Her grandfather taught her father, and he passed down the passion for soccer to Gutsche and her younger brother and sister.
“My dad loves soccer,” Gutsche said. “He really wanted us [Gutsche and her siblings] to play, but if we didn’t want to we didn’t have to. I just knew it was in my heart to play.”
Starting soccer at age 3, Gutsche played for a YMCA youth team in her hometown of Valrico, Fla.
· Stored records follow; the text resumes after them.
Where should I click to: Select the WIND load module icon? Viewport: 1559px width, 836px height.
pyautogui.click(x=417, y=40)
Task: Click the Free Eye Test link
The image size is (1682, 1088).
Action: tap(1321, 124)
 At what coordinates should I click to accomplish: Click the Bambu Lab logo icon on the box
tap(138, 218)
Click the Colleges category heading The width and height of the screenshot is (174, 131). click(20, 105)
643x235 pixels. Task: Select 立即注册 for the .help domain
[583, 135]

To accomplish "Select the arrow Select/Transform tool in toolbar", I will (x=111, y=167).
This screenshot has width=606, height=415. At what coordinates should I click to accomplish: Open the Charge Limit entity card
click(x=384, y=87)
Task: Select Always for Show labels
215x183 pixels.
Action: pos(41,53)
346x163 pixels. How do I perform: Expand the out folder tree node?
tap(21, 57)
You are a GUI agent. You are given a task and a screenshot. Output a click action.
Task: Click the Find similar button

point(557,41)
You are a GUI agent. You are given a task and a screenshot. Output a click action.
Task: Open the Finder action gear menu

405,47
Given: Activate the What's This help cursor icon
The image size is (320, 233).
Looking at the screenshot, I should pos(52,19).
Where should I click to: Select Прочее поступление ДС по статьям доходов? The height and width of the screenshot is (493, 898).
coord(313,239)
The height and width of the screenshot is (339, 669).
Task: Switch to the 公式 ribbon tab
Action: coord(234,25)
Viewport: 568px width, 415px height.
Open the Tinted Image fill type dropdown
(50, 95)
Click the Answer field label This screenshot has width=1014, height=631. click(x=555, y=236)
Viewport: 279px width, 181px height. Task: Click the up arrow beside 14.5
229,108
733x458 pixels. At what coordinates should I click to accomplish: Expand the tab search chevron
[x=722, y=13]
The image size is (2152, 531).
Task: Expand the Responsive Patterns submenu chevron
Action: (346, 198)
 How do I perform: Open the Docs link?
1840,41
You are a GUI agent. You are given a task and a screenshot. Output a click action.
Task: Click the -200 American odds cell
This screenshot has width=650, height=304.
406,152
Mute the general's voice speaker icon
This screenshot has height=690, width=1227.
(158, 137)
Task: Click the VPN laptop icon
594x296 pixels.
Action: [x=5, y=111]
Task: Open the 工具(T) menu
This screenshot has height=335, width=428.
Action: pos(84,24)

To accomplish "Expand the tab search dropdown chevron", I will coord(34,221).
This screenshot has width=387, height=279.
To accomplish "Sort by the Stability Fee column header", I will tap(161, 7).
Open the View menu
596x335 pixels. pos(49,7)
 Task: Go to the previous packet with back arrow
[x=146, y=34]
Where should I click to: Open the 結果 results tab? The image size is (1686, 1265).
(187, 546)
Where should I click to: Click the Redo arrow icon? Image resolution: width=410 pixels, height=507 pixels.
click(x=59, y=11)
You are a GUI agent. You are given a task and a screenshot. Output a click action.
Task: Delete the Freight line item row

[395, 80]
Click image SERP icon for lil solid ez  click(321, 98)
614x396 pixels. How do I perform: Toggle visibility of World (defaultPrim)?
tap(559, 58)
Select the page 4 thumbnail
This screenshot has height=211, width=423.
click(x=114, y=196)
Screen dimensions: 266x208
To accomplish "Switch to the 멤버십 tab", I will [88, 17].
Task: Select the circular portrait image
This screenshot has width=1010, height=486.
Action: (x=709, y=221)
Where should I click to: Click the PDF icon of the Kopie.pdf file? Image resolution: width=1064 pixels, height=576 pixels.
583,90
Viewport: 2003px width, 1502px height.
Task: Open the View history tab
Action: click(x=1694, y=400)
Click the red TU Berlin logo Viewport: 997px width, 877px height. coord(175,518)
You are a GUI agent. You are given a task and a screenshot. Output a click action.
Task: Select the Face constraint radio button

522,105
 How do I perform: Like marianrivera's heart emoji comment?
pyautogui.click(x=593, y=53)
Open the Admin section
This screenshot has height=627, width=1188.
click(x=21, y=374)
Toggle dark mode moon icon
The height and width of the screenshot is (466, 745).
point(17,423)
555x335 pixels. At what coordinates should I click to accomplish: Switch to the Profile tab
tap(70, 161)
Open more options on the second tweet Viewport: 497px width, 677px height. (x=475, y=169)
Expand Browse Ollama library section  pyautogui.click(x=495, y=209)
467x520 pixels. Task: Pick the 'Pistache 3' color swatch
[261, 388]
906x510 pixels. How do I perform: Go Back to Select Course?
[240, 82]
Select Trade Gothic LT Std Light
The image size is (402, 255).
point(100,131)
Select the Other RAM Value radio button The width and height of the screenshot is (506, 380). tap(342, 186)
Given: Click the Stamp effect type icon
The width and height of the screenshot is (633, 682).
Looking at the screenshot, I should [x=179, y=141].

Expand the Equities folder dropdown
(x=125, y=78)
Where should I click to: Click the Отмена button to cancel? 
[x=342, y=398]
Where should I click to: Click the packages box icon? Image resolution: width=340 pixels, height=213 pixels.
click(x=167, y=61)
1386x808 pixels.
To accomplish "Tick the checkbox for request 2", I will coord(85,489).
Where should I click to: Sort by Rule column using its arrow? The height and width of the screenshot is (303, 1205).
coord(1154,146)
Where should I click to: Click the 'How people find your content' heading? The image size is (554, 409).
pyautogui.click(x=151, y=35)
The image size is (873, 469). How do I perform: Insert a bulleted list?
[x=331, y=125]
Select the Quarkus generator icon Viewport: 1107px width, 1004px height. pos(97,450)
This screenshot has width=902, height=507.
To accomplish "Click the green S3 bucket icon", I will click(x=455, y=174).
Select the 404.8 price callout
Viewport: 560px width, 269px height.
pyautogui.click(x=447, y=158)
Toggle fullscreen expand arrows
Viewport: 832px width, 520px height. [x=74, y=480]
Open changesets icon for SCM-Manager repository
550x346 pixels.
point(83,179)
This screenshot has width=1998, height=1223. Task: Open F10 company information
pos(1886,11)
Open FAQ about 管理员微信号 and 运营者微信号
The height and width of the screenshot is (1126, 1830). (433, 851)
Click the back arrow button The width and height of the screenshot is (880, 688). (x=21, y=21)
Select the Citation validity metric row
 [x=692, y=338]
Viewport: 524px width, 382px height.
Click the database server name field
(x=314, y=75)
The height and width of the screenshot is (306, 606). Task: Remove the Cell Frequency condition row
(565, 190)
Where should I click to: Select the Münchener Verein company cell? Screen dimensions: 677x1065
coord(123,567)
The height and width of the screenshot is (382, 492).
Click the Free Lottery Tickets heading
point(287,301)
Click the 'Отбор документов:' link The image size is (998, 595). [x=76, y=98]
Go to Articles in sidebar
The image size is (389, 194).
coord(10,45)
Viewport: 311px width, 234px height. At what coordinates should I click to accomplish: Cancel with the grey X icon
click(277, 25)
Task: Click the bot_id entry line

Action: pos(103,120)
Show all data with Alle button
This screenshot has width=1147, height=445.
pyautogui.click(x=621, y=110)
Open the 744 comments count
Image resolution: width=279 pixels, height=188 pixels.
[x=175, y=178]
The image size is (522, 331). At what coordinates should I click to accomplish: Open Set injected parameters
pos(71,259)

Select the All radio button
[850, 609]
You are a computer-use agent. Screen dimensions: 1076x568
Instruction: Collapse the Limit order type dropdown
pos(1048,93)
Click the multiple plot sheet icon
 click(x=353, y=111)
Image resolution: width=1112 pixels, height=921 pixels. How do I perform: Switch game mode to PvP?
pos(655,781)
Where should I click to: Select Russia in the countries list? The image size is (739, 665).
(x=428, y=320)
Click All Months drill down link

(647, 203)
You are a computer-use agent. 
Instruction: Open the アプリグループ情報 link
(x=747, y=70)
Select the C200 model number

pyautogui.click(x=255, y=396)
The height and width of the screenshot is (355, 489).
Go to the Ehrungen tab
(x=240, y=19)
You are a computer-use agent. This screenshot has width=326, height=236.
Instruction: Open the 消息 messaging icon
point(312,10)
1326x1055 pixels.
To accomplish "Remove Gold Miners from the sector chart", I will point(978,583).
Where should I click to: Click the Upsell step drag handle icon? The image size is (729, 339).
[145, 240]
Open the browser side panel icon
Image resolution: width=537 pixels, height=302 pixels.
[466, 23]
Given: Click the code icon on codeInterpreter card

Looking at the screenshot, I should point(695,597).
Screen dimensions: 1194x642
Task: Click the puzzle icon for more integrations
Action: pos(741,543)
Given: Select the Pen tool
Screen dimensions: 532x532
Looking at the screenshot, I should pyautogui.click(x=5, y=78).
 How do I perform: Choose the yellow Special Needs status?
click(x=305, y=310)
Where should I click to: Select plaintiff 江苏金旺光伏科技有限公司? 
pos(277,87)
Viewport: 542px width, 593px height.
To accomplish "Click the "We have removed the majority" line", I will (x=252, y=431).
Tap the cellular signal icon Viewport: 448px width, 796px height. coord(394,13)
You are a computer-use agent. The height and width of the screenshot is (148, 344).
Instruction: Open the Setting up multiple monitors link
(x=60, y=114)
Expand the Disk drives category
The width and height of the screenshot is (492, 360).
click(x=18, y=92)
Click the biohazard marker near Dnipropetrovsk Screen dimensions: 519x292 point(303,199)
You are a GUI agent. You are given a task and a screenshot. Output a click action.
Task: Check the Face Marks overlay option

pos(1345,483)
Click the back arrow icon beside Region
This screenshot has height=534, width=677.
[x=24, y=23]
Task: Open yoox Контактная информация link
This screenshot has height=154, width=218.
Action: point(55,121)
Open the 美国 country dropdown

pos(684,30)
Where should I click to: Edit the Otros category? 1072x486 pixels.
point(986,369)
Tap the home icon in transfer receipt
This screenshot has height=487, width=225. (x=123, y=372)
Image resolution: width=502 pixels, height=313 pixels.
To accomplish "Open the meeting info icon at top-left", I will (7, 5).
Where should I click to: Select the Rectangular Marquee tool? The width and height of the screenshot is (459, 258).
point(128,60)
Her father coached her throughout her youth soccer days, and her ‘Opa’ was at every game cheering from the sidelines up until his passing in 2001.
“I was still in recreational soccer when my grandpa passed away, and I remember it was really hard for me to play because he was always at my games,” Gutsche said. “Whether he knew what was going on or not, he was still there.”
The then 8-year-old athlete had bouts where she thought about giving up the game.
“There were times where I wanted to stop and not play, but luckily I had my parents keep telling me ‘you shouldn’t, you love it, it’s who you are,’” Gutsche said.
Despite the tough times, Gutsche worked hard and got on roster for the Newsome High School girls’ soccer team.
Her father still kept her focused, coming to every game and reminding her of the tradition.
“Any success I’ve had on the field was impacted by my Opa and my dad,” Gutsche said. “We would say a prayer before each game to remind us of his [Opa’s] support.”
Florida head coach Becky Burleigh recruited the college-bound athlete in 2011.
The five-foot-five sophomore has since become a staple on the soccer field. Stepping up from outside back to the leading defensive role of center back during the Fall 2012 season, Gutsche took her tradition and made herself an unstoppable force.
“It’s my pride,” Gutsche said. “I always have to be the one who defends leaving nothing behind. That’s kind of the mindset I’ve always had.”
Since Gutsche traded up, Florida only allowed one goal in the first five games she played.
The sophomore has played 832 minutes on the field, a total of 17 games in Fall 2012. In nine of those games she led the defense in the center back role.
Gutsche said being a leader in her position inspires her to become a leader for the team as a whole.
“Center back was a leadership position that was thrown upon me, as Becky [Burleigh] would say,” Gutsche said. “I want to be a more vocal leader on and off the field.”